Dumont largó el aire, Lady Mariana sonrió… así que Grant ¿eh? Esas mujeres merecían estar en su círculo, pensó con satisfacción. La única que había perdido de verdad en la disputa era Lady Anne, quien quedó como una cabeza de chorlito, superficial y con pocas luces para conseguir marido. Ya verían esas dos, prometió, quien reía último reía mejor, y ella lo haría desde el altar junto a Lord Webb.

Lady Thomson reconocía a un americano ni bien lo veía y, sobre todo, cuando lo oía; y no podía evitarlo, cuando de mujeres del otro lado del océano se trataba, se lanzaba a la aventura. Siempre hallaba argumentos para justificar su afición de madrinazgo, los negocios de Lord Thomson crecían de la mano de los extranjeros, en especial de los del continente occidental.
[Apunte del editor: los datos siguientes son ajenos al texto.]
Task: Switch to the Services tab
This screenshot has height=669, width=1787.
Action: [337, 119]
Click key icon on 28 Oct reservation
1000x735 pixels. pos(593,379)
El nombre de George L. Brown hizo eco en su memoria, había tenido el placer de conocerlo tiempo atrás, no era uno de los socios de su esposo, pero en un futuro no muy lejano podría llegar a serlo. Con eso ya le bastaba, para ella y su esposo. Además, su tan característica empatía le permitía ponerse en los zapatos del otro, en primera persona sabía lo difícil que era intentar hacerse un lugar dentro de la aristocracia británica, y sin una amistad adecuada, era una tarea hercúlea. Para suerte de las Grant, lady Thomson no creía en lo imposible. Se despidió de madame Dumont movida por la ansiedad, por supuesto, antes de poner un pie fuera del lugar, tuvo que repetirle una y otra vez que el vínculo de modista-clienta no se había roto como consecuencia de la partida de las mujeres.

—No se preocupe, la semana próxima estaré de regreso, solo he recordado que otros asuntos requieren de mi presencia inmediata —dijo eso sin quitar los ojos del cristal de la vitrina principal, desde ahí podía ver a las Grant, estaban a la espera de un carruaje—. Aunque yo que usted, madame, revaluaría el comportamiento de algunas de sus clientas, no hay peor vulgaridad que la que sale de la boca.